Así transcurrió otro breve estío.
Cuando Papik iba a la busca del buey almizclero o del reno, y Viví constantemente con Ernenek en el capuchón estaba ocupada en sus tareas domésticas, ahora redobladas, a Utunia, por precaución, la ataban a un palo. Por otra parte, Papik la había provisto de un bastón más alto que ella, y le había enseñado a esgrimirlo con todas sus fuerzas sobre el hocico del perro que se le acercase.
Hasta que la manada aprendió no sólo a amar a la hija de su amo sino también a respetarla.
El cuidado de los dos niños ocupaba mucho a Viví. Y como para permanecer estéril no debía dejar que cesara la afluencia de su leche, se puso a amamantar también a Utunia, disminuyendo los bocados de carne masticada.

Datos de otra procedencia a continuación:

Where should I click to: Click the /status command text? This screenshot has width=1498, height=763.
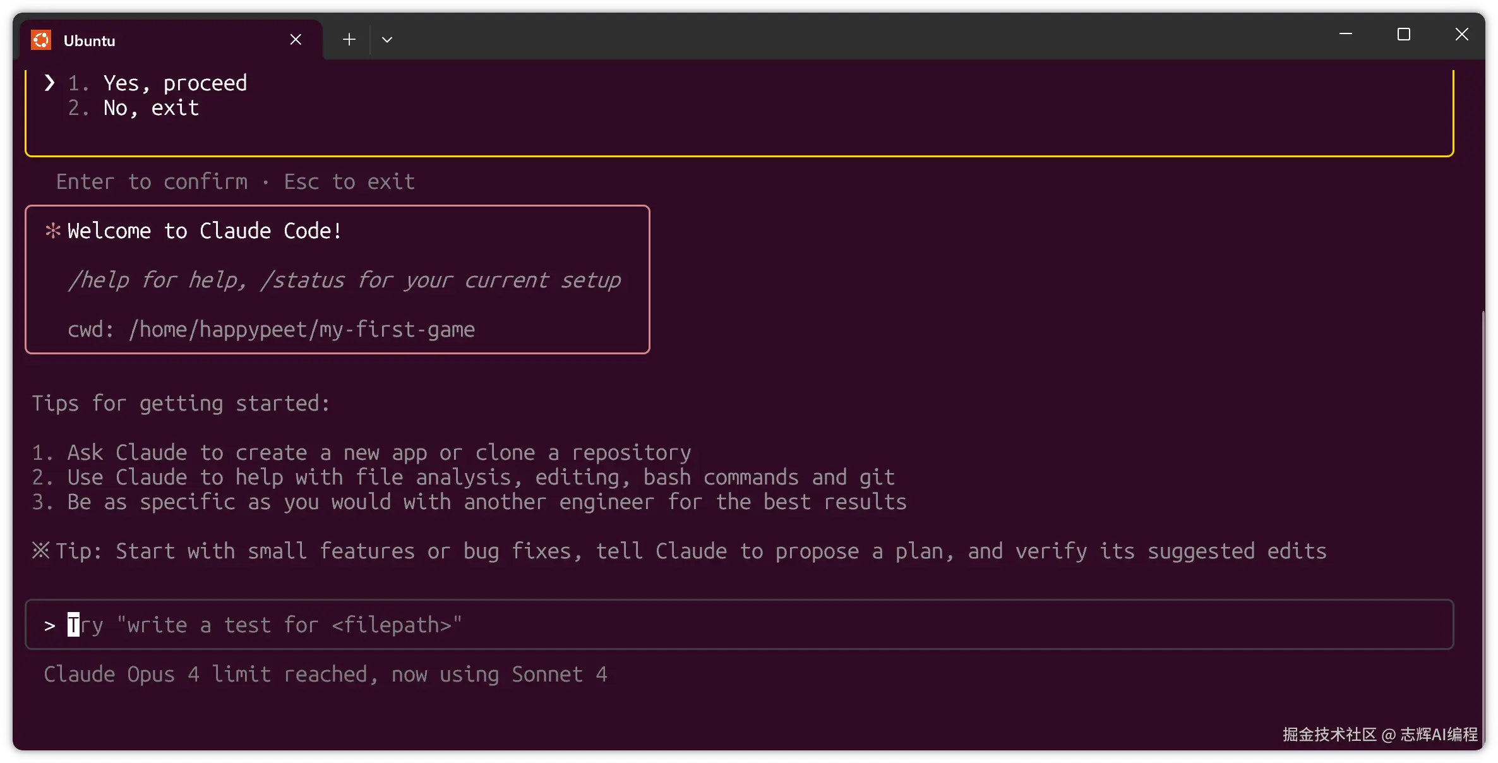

Mientras tanto, Papik se tomaba un gran trabajo para educar a Ernenek a la manera de los hombres. Aun antes de que la mancha mongólica comenzara a desvanecerse, en cuanto aparecían lágrimas en los ojos del pequeño, Papik lo tomaba sobre las rodillas y le ordenaba:
—¡Cara sin gracia! ¡No llores!
Como su propio padre solía hacer con él. Pero el tono áspero y la cara ceñuda que lo dominaban con su aire tormentoso, no surtían otro efecto que el de aterrorizar al pequeño y aguzar sus gritos.
Hasta que Papik estallaba en risas y renunciaba a sus esforzados intentos educativos.
La idea de que pronto deberían separarse de la niña entristecía a Papik y no menos a Viví.
Ernenek ya denotaba una fuerte personalidad, especialmente al mamar, ya que además de leche, exprimía sangre del seno de la madre con sus dientitos incipientes, hasta tal punto que Viví debía introducirle un hueso entre las mandíbulas para no perder un pezón. En cuanto a Utunia, ya era una personita completa, con sus simpatías y sus aversiones. No obstante, la pareja, a medida que los chicos crecían, y con ellos sus necesidades, se iba convenciendo cada vez más de que uno de los dos debía irse. Con un suspiro de alivio y un peso en el corazón, llegaron a Cabo Miseria hacia fines del invierno.
Papik detuvo el trineo a la vista del puesto de Tor y Birgit, y Viví se dio a la tarea de engalanar a la niña cuidadosamente para el encuentro con sus futuros padres.